Mit über 50 in der Agentur – Warum nicht?

Das gängige Vorurteil über Menschen jenseits der 30er, die in Agenturen arbeiten, lautet: Sie sind Geschäftsführer*innen oder haben zumindest eine leitende Position mit entsprechend „senioriger“ Vergütung inne. Entspricht das der Realität? Wenn ja, warum ist das so? Und: Könnte oder sollte es anders sein?

Schaut man sich das Ganze ein wenig genauer an, stößt man auf weitere Vorurteile, mit denen man schnell aufräumen kann, die aber ihrerseits weitere Fragen aufwerfen.

 

Vorurteile gegenüber älteren Kreativen

 

Das erste Vorurteil gegenüber Menschen, die in der Kreativbranche in Würde gealtert sind, wurde bereits benannt: Sie sind Führungskräfte oder Geschäftsführer*innen, wenn sie noch in Firmen bzw. Agenturen arbeiten. Ansonsten haben sie sich selbständig gemacht und stehen Agenturen nur noch als externe Dienstleister zur Verfügung, sind in Unternehmen gewechselt, die sie als Kunden ihrer Agentur kennengelernt haben, oder haben ihre eigenen gegründet. Warum?

 

Sind die Lehrjahre als Agenturmitarbeiter*in irgendwann vorbei? Hat man die unvorhersehbaren Überstunden irgendwann satt? Vergeht einem die Lust, auf die enge, fast schon familiäre Zusammenarbeit mit den Agenturkolleg*innen, mit denen man oft auch außerhalb der Agentur viel Zeit verbringt?

=== Bereitgestellte Daten ===
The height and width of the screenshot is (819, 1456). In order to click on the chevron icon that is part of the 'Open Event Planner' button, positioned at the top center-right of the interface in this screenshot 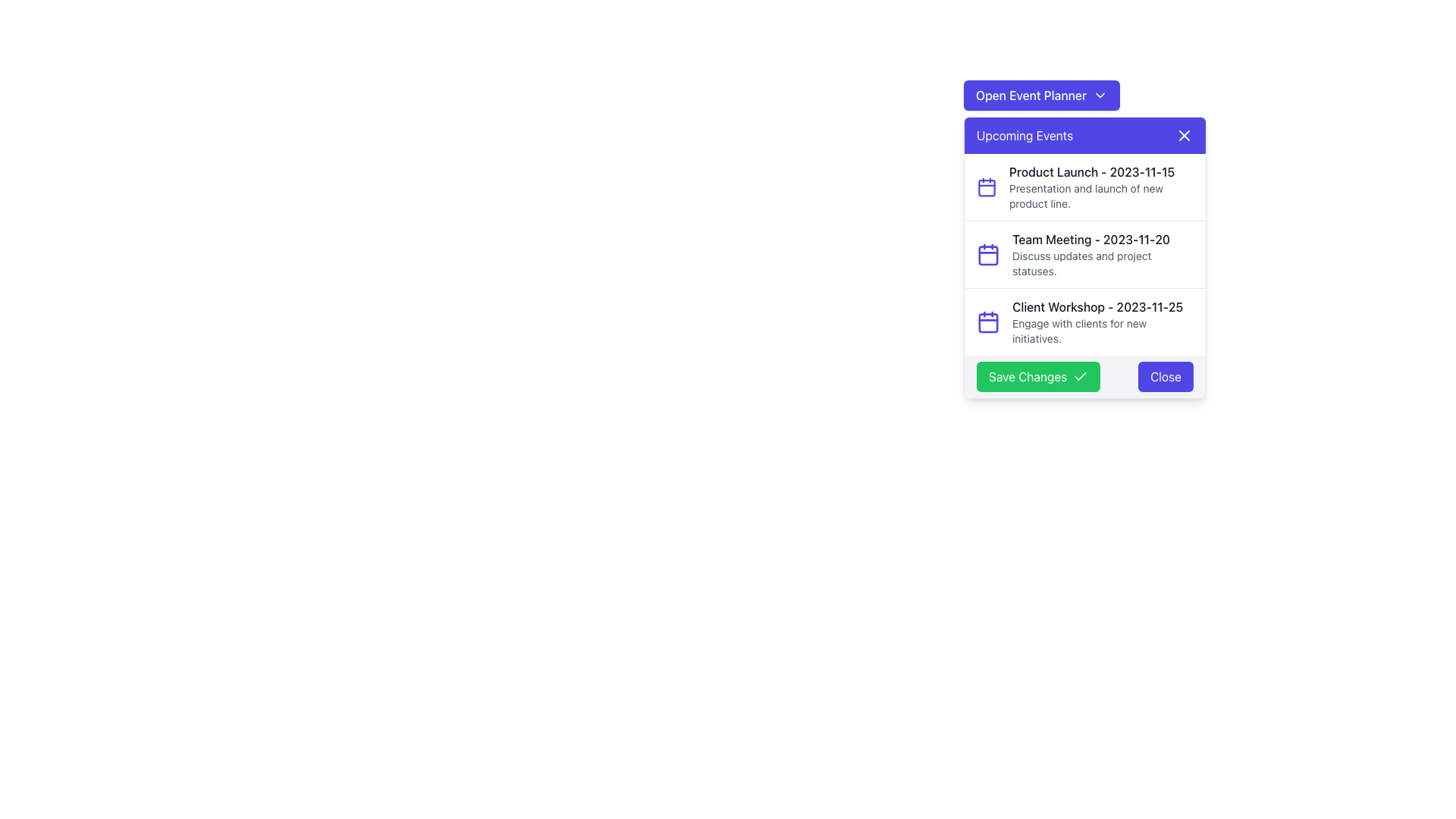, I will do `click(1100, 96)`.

---

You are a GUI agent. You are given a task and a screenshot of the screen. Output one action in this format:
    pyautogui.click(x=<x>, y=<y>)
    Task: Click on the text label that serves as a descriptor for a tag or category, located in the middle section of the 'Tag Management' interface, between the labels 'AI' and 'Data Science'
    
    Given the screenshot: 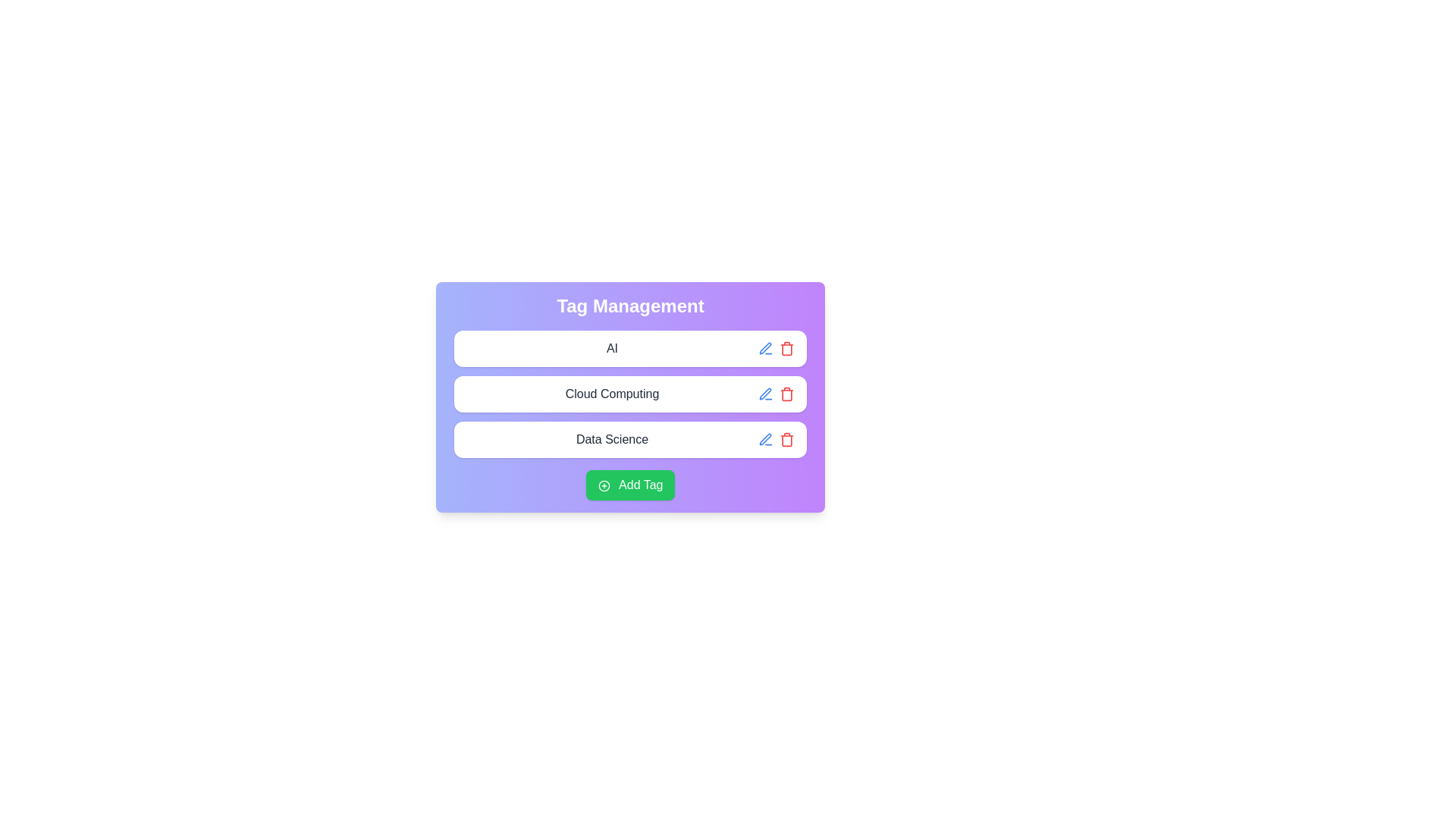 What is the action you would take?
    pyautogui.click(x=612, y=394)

=== Anweisungen ===
**A)** Welche Stellung haben Menschen jenseits der 30er, die in Agenturen arbeiten, laut dem gängigen Vorurteil im Text über ältere Kreative in Agenturen inne?
**B)** Führe den Text über ältere Kreative in Agenturen im Anschluss an seinen letzten Satz weiter.
Die Einträge sind eigenständiges Material und gehören nicht zum Text über ältere Kreative in Agenturen.

=== Geordnete Ergebnisse ===
**A)** Sie sind Geschäftsführer*innen oder haben zumindest eine leitende Position mit entsprechend „senioriger“ Vergütung inne.

**B)**
Für viele treffen einer oder mehrere dieser Punkte sicher zu. Andererseits gibt es aber auch nicht nur Menschen, die irgendwann Führungspositionen übernehmen oder selbst Unternehmer werden wollen. Manch eine und manch einer möchte sich auch nach vielen Jahren der Erfahrung in Agenturen weiterhin voll auf den kreativen Prozess konzentrieren. Warum sollte man als erfahrener Kreativer darauf verzichten wollen, in einem gleichberichtigten, diversen Team zu arbeiten und sich in Echtzeit mit allen, die am selben Projekt arbeiten, auszutauschen.

 

Nicht selten hört man, dass ältere Bewerber bei Agenturen schlechte Karten haben, weil nur Digital Natives die Anforderungen einer digitalen Zielgruppe erfüllen könnten. Da es beim kreativen Prozess aber hauptsächlich um Ideen geht und nicht zwangsläufig um deren Übersetzung in aktuelle Online-Kanäle, sollte dieser Punkt eigentlich keine Rolle spielen.

 

Vorurteile gegenüber Agenturen

 

Bei der Frage, ob Kreative über 50 in einer Agentur gut aufgehoben wären, spielen natürlich auch sich verändernde Gegebenheiten in den Agenturen selbst eine Rolle. Ein gängiges Vorurteil, dass auf Erfahrungen aus der Vergangenheit beruht, ist, dass junge Kreative Schlange stehen, die sich mit einem schmalen Einstiegsgehalt zufrieden geben, um in der Agentur – gerne auch in langen Überstunden – praktische Erfahrungen zu sammeln. Dass das schon eine ganze Weile nicht mehr so ist, weil die Agenturen eben nicht mehr der einzige attraktive Arbeitgeber im Kreativbereich sind, wurde in den Diskussionen der letzten Jahre über einen zunehmenden Fachkräftemangel ausreichend belegt.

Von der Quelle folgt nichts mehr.